Your instructions: Please report each line of the data below that contains "screenshot".

Records provided:
§ §

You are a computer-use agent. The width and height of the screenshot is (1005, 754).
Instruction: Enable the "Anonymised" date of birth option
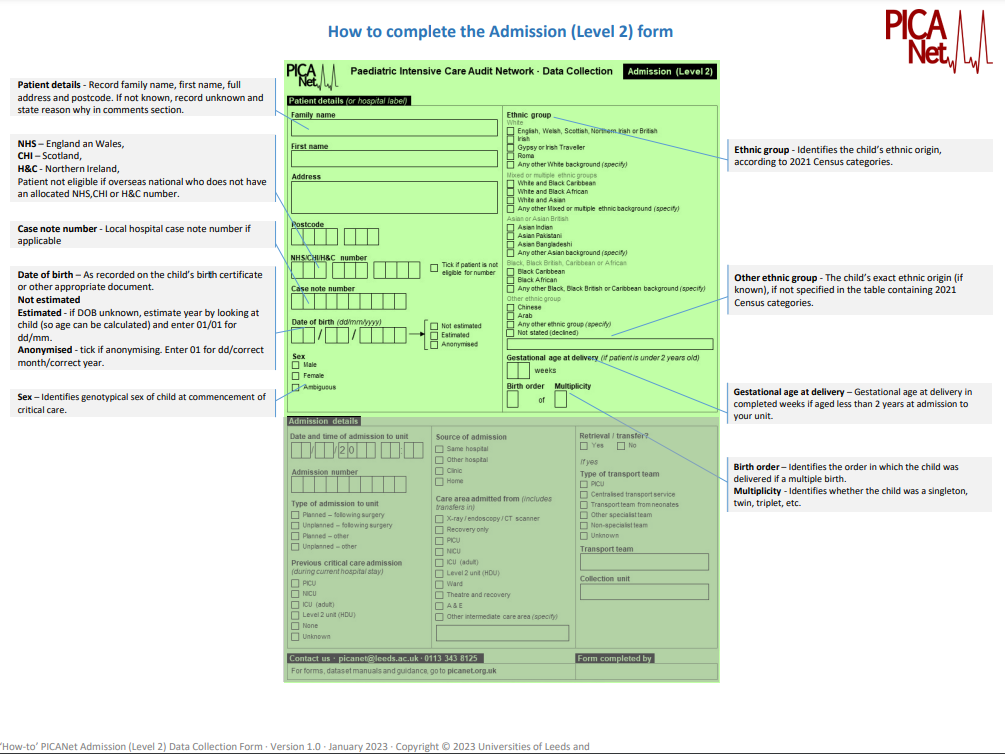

§ §

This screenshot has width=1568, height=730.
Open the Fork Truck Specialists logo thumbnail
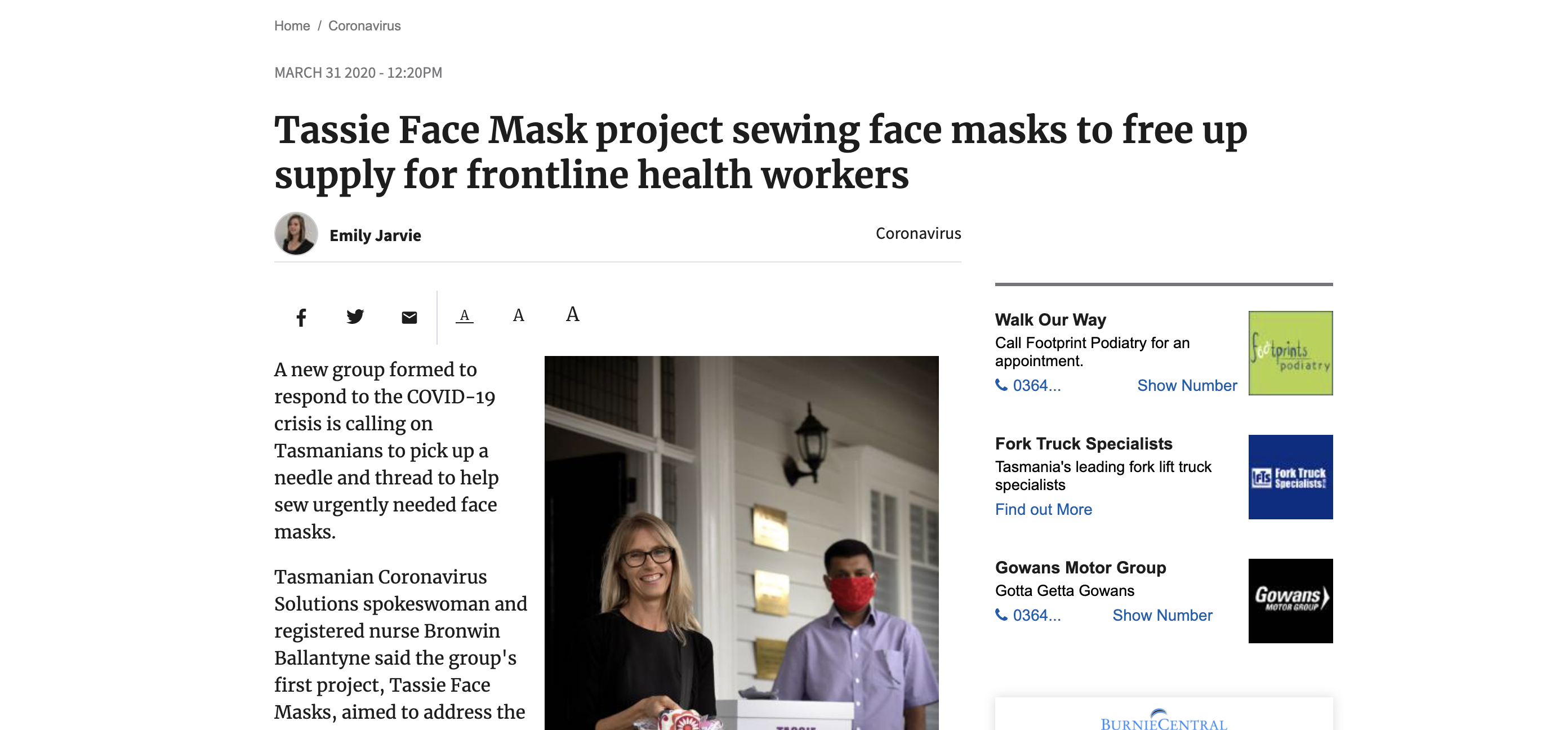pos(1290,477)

§ §

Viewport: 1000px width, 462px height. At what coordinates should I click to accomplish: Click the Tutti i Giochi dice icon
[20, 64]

§ §

Response for this exercise:
You are a computer-use agent. The width and height of the screenshot is (1005, 754).
This screenshot has width=1568, height=730.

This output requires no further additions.